If you know me, you may know I love history, but what you may not know is just how great an impact Smith’s writing had on that love. I picked up How the Word is Passed during Spring Break of my Junior year. Before reading Smith’s book, I would have never considered myself to be a nonfiction reader, and if I’m being honest, I thought all nonfiction was either self-help or workplace management books, neither of which appeals to me. Nevertheless, despite my bias against a very broad genre of writing, I found myself interested in what Smith had to say.
The book found me at the right time, as well. I was three-quarters through the year of U.S. History and, for the first time, seriously considering what I liked and wanted to study in the future. This idea of reckoning with our history, which runs as a constant thread throughout the book, really stood out to me as something I wasn’t accustomed to; Smith’s aim was to complicate the narratives most of us have grown up knowing and never challenged, and that core of learning, discovering, and disrupting history is what I loved most about it. He ends his book (Spoilers!) by concluding that “at some point it is no longer a question of whether we can learn this history but whether we have the collective will to reckon with it.”

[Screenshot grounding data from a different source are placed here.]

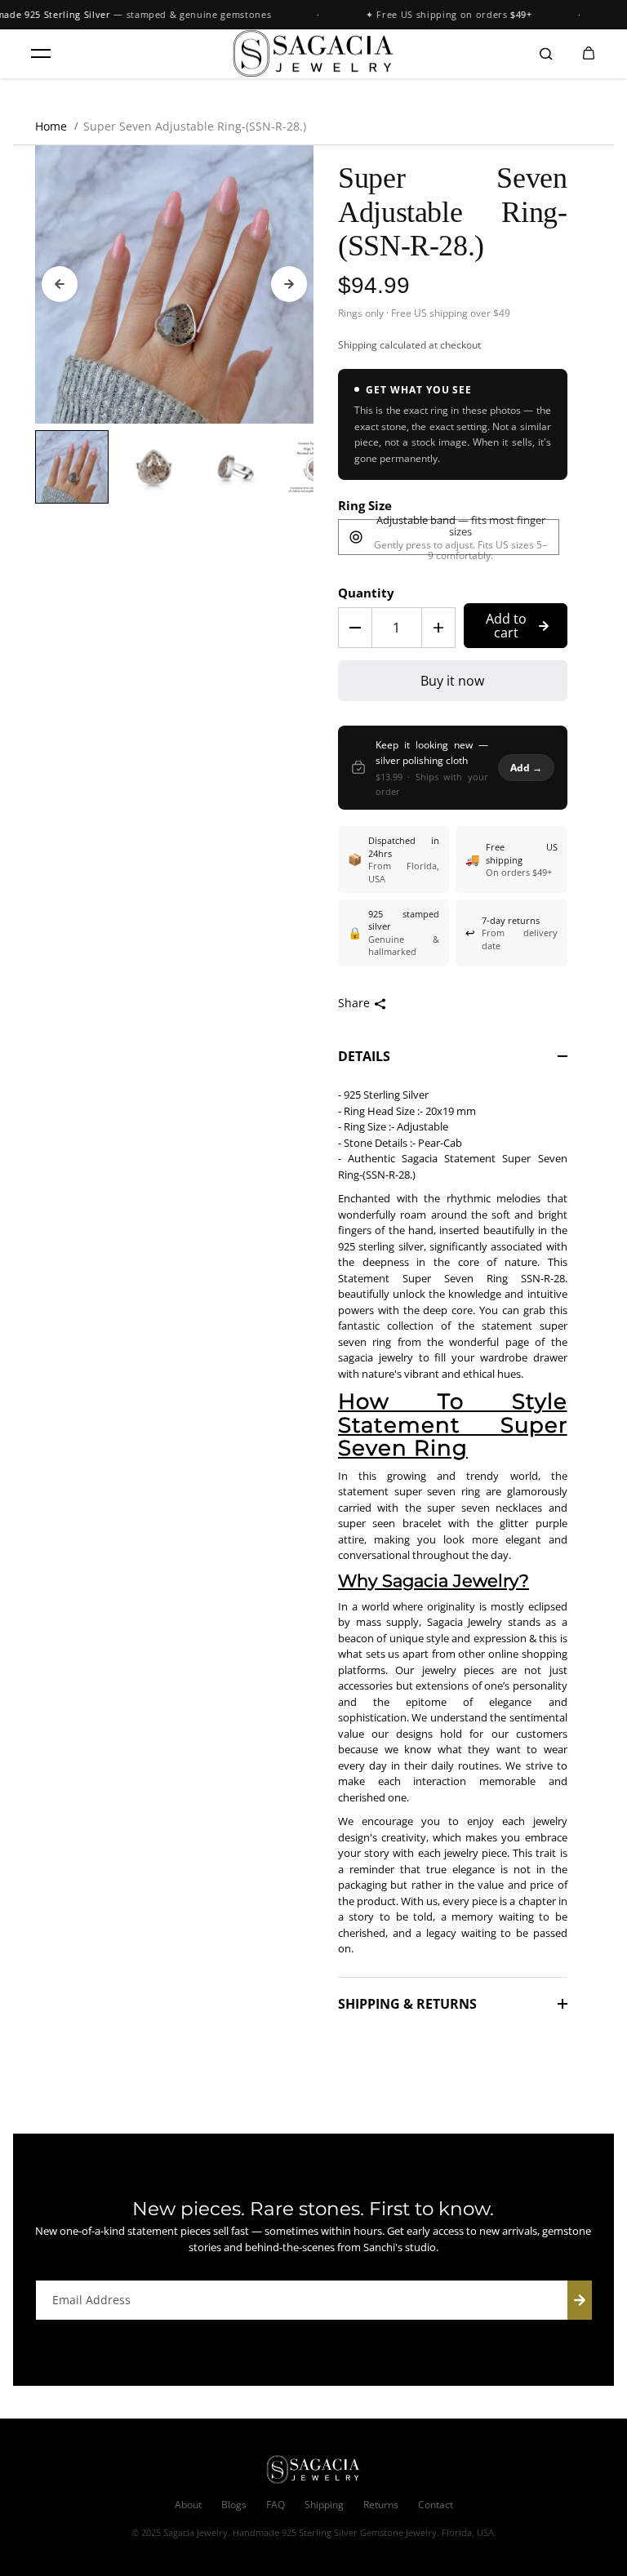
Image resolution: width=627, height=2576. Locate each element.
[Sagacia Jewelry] (313, 53)
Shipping (357, 345)
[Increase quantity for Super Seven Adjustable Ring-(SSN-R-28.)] (438, 627)
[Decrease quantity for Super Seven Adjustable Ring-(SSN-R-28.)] (355, 627)
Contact (435, 2505)
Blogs (234, 2505)
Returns (380, 2505)
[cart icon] (588, 53)
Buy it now (452, 681)
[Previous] (60, 284)
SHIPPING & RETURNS (407, 2004)
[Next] (289, 284)
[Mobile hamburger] (41, 54)
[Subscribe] (579, 2300)
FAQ (275, 2505)
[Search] (546, 53)
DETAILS (364, 1056)
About (188, 2505)
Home (51, 126)
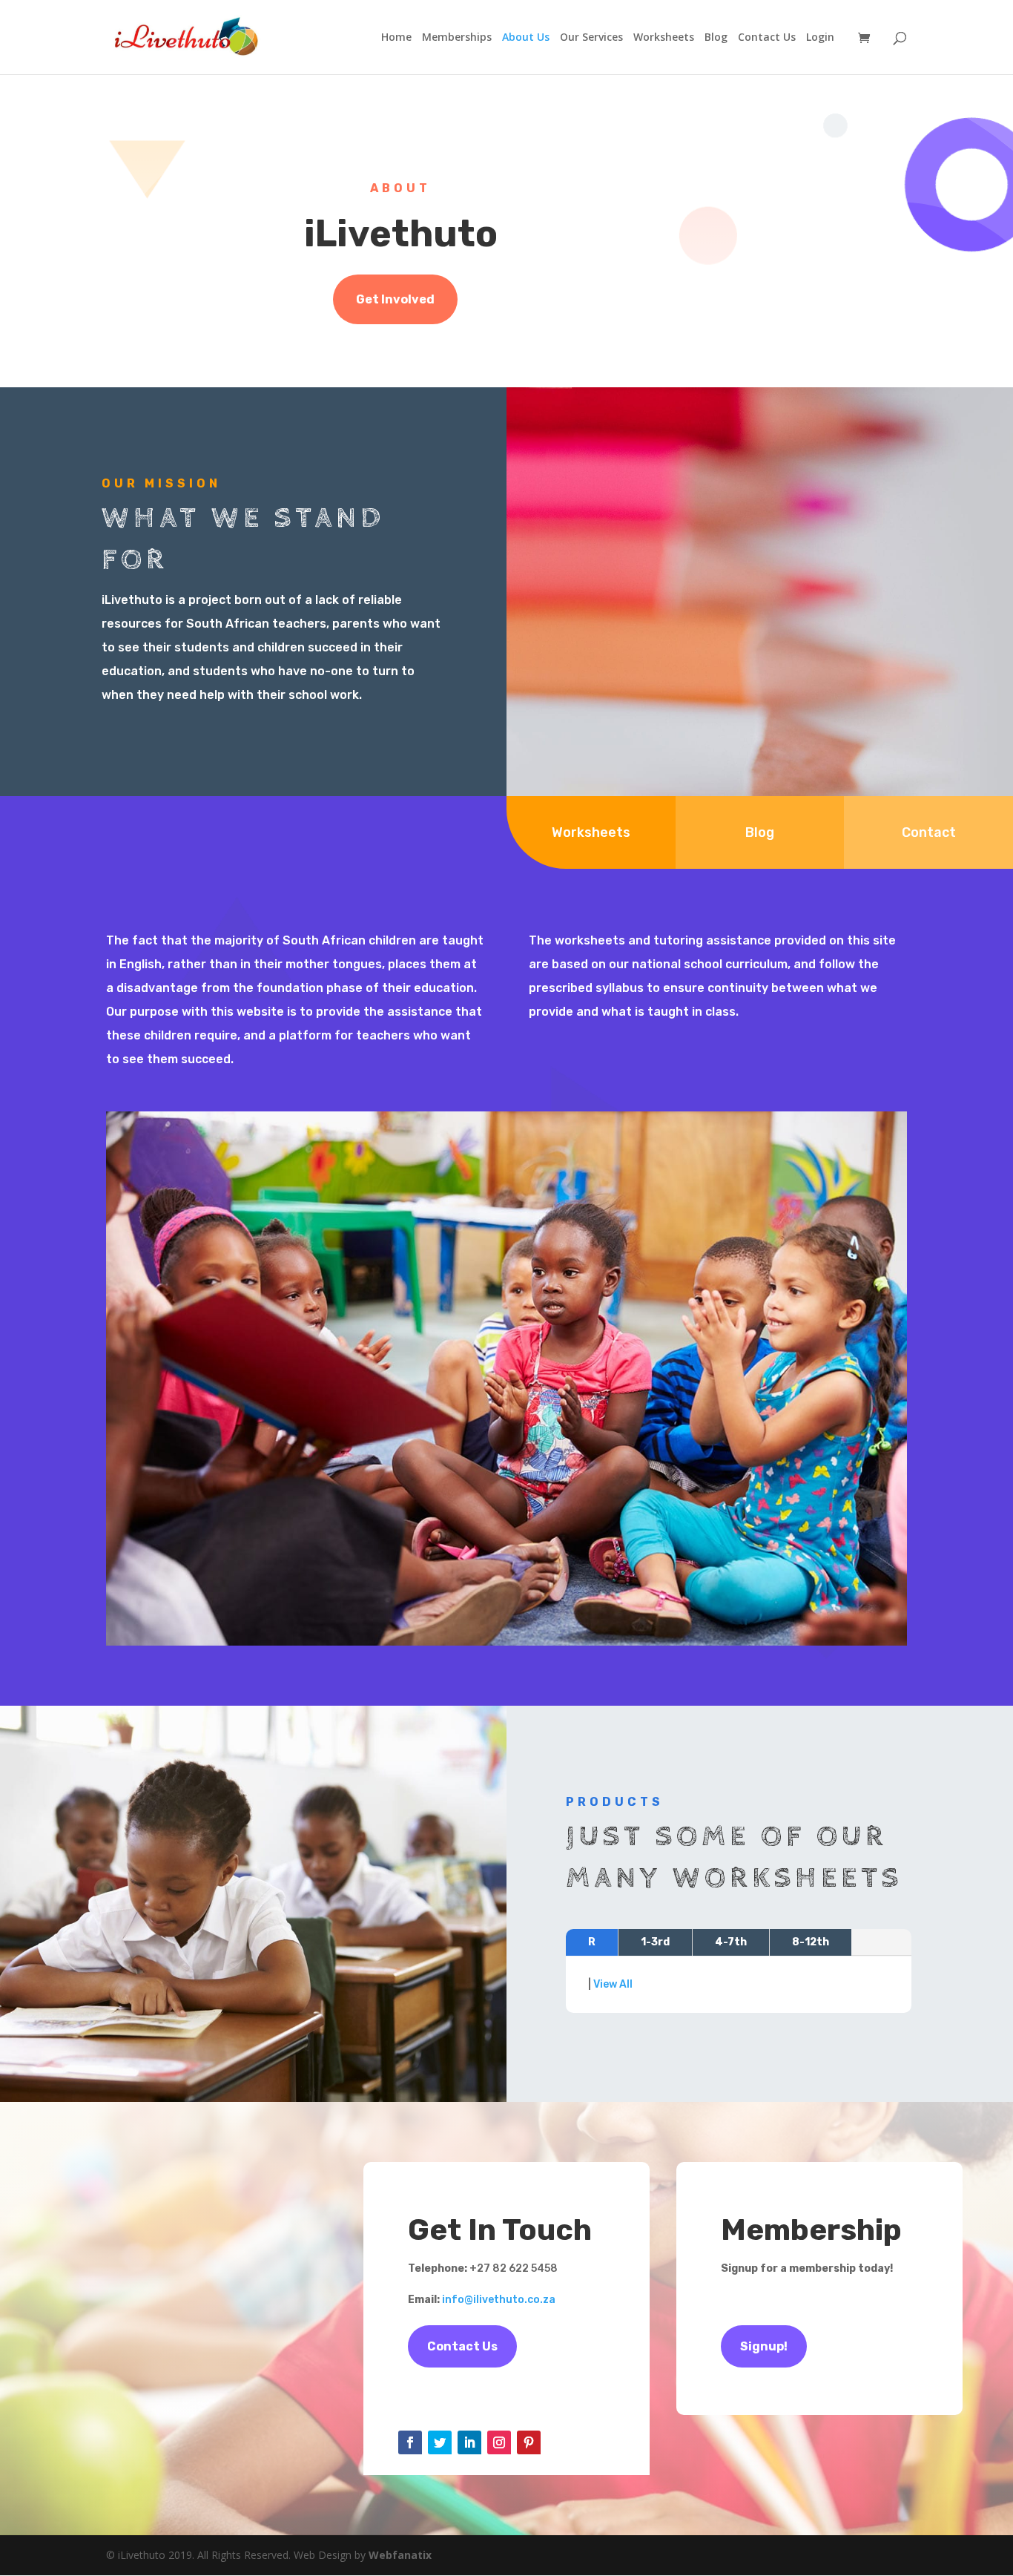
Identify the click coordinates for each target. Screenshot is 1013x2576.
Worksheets (663, 38)
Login (820, 38)
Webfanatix (400, 2555)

If his work or his speech seemed at all interesting, I urge you to read Smith’s full book; How the Word is Passed will not disappoint. Take this as a sign, even if you loathe history, that branching out to try something entirely new might be worth it. As Smith said in his speech, the only way to change these narratives and ingrained loyalties to previous beliefs is to branch out and to ask questions that force people, and ourselves, to confront our own moral inconsistencies and learn to reconcile our own history.